NAPLES — It’s tough times for tourism.
And in tough times, it’s a good time to look at how money is spent on tourism marketing, and whether it could be spent any better. That’s a driving force behind a plan to create a new committee that will review the ordinances in Collier County that determine how tourist tax dollars are doled out and how much is collected.
Murray Hendel, vice chairman of the Tourist Development Council, is pushing for the new committee. The TDC _ the county’s advisory board on tourism matters _ expects to select the committee at its monthly meeting later this month. “This business of tourism is extremely important to us. So anything we can do to update and tweak those ordinances that are in place and make them better is really important,” said Donna Fiala, chairwoman of the Collier County Commission and the TDC.
The new committee would operate as a subcommittee of the TDC. That way, county commissioners don’t have to approve the committee or appoint its members, which could take three or four months, Hendel explained.
Hendel wants to move quickly, as the tourism industry continues to struggle in a bad economy.
“I think it’s just appropriate,” he said. “All the indications are that hotels are down. Hotels are losing bookings and it’s a dire situation right now.”
The subcommittee would hold public hearings to get input from tourism and other business and community leaders.
TDC members unanimously supported the idea at their last council meeting a few weeks ago.
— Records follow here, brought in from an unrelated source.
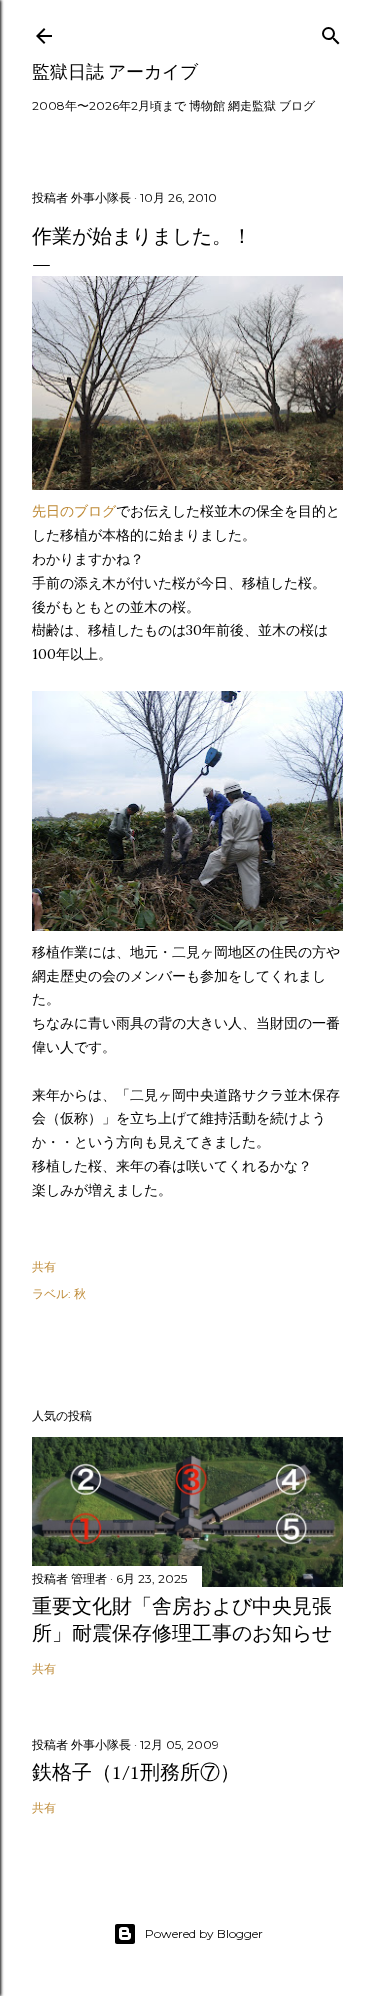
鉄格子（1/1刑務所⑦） (136, 1772)
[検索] (331, 31)
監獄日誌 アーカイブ (115, 71)
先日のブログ (74, 511)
“We want to analyze and take a look at everything,” Hendel said.
Everything includes the amount of the tourist tax. There’s a 4 percent charge on hotel stays and other short-term rentals in Collier County. Hendel said part of the discussion may be to consider an increase. Tax collections are expected to be less this year in Collier because tourism is down.
“Lee County collects 5 percent,” Hendel said. “One of the questions I’ve been asked by people is, ‘Why don’t we equate with Lee County?’”
He also expects a discussion about how the tourist tax dollars are split up. Besides tourism marketing, the tax supports museums and other local attractions and events, and helps pay for beach improvements.
“I’m not saying there is going to be a different way,” Hendel said. “But I think it’s healthy once in a while to review this.”
He said discussions could also include the role of the bureau and other agencies, such as the local chambers of commerce, in tourism marketing.
“All I’m trying to do is maximize the positive impact of tourism,” Hendel said.